Give back, word for word, the stretch of lines from the very start through the line containing "click(x=31, y=541)". Leave the pictures out.

- [Available records]
§ §

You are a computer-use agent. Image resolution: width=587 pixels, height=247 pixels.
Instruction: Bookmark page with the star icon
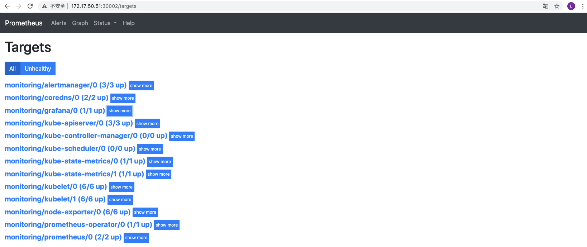(557, 6)
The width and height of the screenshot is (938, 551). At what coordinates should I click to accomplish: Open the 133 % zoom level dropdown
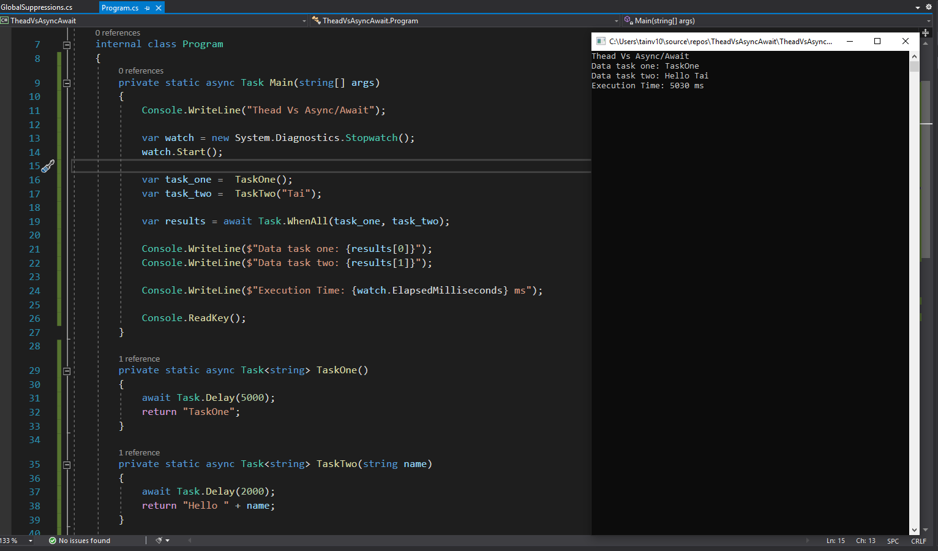click(x=31, y=541)
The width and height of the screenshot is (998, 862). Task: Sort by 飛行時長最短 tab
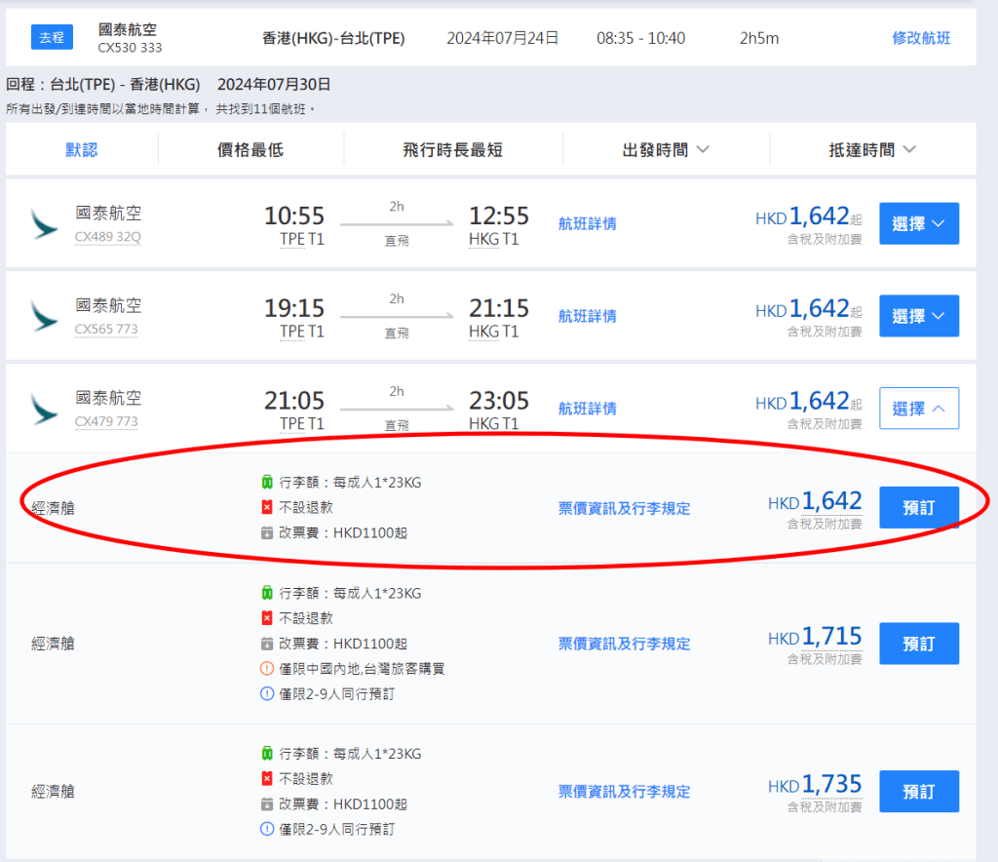pos(453,150)
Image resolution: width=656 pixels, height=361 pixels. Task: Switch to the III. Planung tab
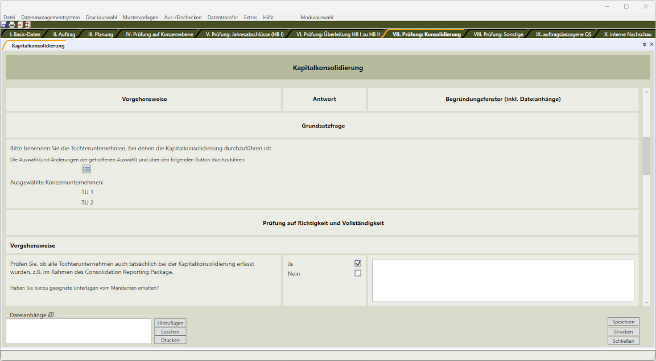[x=101, y=34]
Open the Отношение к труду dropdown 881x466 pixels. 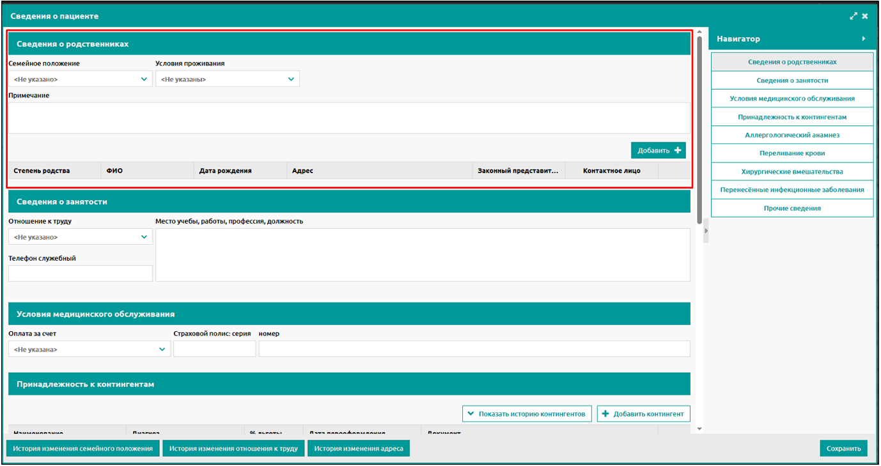click(80, 237)
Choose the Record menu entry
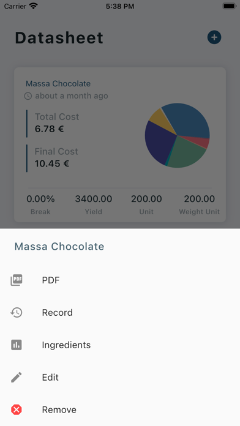The width and height of the screenshot is (240, 426). pyautogui.click(x=120, y=312)
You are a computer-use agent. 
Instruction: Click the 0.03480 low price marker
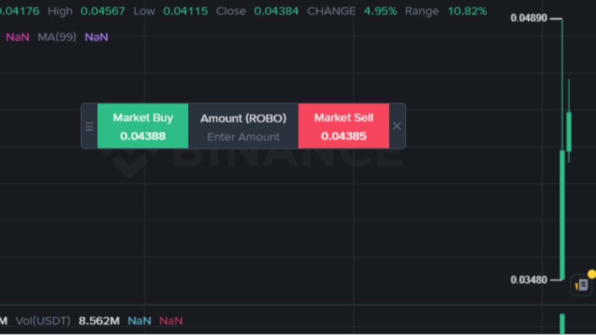[x=529, y=280]
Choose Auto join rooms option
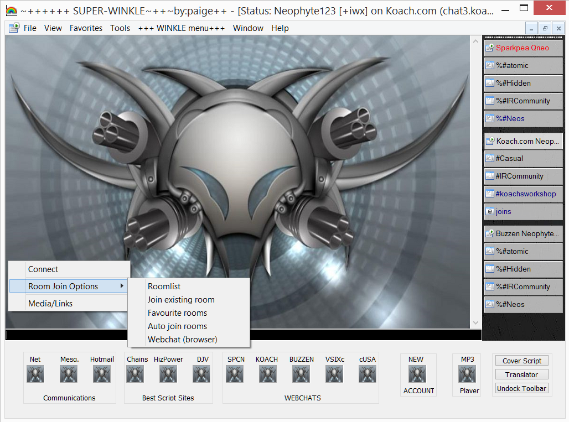569x422 pixels. click(177, 326)
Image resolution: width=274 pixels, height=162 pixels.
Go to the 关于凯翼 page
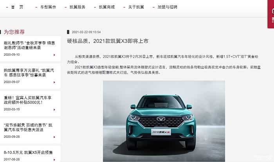coord(136,7)
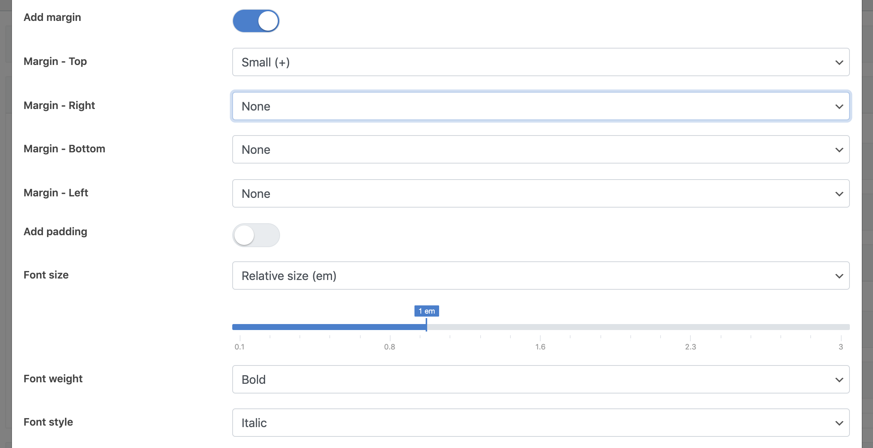The height and width of the screenshot is (448, 873).
Task: Open the Margin - Right select box
Action: 540,106
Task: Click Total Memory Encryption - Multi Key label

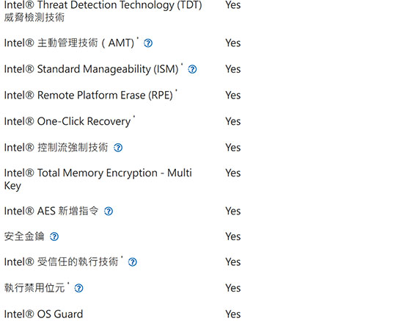Action: click(x=98, y=179)
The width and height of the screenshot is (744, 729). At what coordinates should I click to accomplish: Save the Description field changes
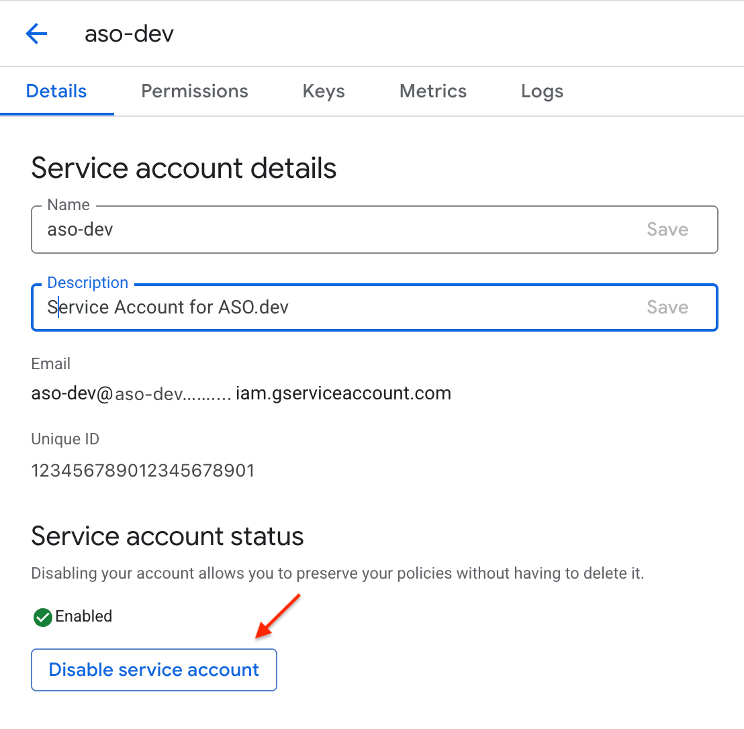click(667, 307)
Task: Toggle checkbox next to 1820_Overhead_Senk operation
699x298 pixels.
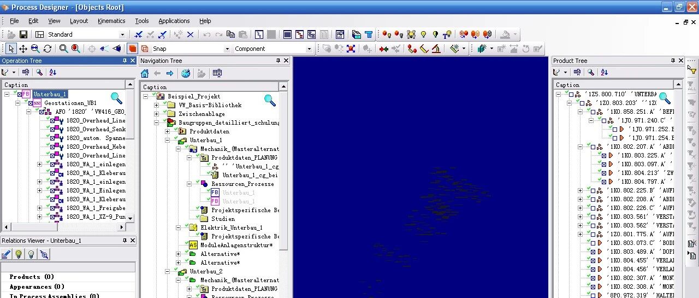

§ §

- [Answer to this task]
You are a computer-use agent. Image resolution: width=587 pixels, height=247 pixels.
Instruction: Bookmark page with the star icon
(557, 6)
The width and height of the screenshot is (938, 551). At what coordinates should I click to accomplish: Open the 133 % zoom level dropdown
click(x=31, y=541)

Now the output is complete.